In the instant case, the Delhi ITAT, amongst other issues, upheld TPO’s approach of benchmarking international transactions of supply of equipments and rendering of services on aggregate basis.

The assessee, a non-resident company, was awarded EPC contract which involved onshore services, onshore supplies, offshore services and offshore supplies.

The assessee had established a project office in India for the purpose of execution of the contract. While the assessee was maintaining separate records for supply of equipments and for services, the revenue was being recognized for the contract, as a whole on percentage of completion basis.

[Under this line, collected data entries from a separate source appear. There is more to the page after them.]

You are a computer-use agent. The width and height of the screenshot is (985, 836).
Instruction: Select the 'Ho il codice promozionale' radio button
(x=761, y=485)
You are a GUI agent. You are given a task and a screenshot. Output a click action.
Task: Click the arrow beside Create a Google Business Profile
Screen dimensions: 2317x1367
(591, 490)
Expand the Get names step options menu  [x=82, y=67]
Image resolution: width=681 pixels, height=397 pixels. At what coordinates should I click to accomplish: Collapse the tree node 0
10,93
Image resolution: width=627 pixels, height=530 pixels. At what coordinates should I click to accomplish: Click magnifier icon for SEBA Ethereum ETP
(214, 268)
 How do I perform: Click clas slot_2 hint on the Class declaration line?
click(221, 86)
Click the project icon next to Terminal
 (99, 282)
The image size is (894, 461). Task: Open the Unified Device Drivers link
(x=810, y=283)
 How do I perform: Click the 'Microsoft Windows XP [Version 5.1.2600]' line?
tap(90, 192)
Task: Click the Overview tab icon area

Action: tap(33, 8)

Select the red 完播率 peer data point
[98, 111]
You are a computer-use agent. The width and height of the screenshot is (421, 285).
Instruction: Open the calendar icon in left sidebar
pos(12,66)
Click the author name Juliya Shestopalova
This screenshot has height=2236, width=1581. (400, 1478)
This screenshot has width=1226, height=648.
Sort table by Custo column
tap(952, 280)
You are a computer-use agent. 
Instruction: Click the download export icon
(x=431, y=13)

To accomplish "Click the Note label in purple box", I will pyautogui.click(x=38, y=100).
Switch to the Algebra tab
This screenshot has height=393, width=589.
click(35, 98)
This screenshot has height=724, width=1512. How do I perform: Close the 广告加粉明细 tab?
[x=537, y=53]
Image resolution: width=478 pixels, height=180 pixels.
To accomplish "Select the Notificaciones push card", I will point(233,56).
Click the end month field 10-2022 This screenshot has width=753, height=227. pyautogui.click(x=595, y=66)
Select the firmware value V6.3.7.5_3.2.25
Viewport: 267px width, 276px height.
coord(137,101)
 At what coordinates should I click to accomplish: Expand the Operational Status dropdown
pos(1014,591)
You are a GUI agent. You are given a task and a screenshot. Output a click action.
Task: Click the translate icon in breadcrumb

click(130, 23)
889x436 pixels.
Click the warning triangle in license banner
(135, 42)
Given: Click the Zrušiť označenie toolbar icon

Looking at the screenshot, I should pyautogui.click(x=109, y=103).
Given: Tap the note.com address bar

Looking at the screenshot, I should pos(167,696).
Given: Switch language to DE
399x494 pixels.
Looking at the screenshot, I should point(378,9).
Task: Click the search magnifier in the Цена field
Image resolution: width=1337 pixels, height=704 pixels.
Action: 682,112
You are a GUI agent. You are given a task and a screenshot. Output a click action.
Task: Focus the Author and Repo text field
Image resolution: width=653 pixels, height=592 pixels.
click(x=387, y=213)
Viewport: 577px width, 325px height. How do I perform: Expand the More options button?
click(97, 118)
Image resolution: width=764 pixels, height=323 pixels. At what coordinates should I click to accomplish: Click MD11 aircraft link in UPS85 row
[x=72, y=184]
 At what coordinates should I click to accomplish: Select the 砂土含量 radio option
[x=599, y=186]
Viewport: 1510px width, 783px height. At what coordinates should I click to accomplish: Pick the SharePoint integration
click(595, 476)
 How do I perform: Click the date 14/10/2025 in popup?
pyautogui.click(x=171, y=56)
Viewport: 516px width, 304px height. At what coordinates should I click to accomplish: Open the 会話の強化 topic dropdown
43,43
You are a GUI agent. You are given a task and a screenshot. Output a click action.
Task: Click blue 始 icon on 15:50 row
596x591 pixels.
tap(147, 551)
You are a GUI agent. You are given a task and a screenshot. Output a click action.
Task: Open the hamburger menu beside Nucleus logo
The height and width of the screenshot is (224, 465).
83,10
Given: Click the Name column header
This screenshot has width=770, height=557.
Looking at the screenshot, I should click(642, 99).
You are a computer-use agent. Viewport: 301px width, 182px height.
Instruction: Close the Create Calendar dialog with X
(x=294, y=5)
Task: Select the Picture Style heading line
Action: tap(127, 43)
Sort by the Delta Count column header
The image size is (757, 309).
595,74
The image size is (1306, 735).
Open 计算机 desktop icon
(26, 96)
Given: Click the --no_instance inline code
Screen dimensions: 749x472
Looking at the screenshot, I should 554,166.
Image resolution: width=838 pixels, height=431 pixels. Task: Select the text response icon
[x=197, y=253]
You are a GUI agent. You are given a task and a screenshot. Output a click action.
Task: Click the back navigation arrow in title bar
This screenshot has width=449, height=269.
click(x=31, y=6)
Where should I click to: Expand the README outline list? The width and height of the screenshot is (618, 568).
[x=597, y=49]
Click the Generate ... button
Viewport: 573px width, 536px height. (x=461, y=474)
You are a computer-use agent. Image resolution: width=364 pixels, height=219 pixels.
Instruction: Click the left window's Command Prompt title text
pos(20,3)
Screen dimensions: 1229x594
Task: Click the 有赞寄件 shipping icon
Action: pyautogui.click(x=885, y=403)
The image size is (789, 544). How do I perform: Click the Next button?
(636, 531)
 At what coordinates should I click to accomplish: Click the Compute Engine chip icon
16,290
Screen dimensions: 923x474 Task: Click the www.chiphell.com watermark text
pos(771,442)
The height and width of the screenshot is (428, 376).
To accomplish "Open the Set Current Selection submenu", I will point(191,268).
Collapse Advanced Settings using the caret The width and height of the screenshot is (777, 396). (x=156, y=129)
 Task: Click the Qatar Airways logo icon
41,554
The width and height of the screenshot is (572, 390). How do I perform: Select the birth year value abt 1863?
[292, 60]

The assessee benchmarked equipment supply and services separately under TNMM. However, the TPO rejected the assessee’s approach and aggregated both the transactions for benchmarking under TNMM. While doing so the TPO selected comparables providing engineering services.

On appeal, ITAT placing reliance on Delhi High Court ruling in case of Sony Ericsson Mobile Communication India Private Limited vs. CIT, [2015] 55 240 (Delhi), held that the contract was composite in nature as assessee was required to deliver complete facility to the customer and supply of equipment and services were inextricably linked to each other.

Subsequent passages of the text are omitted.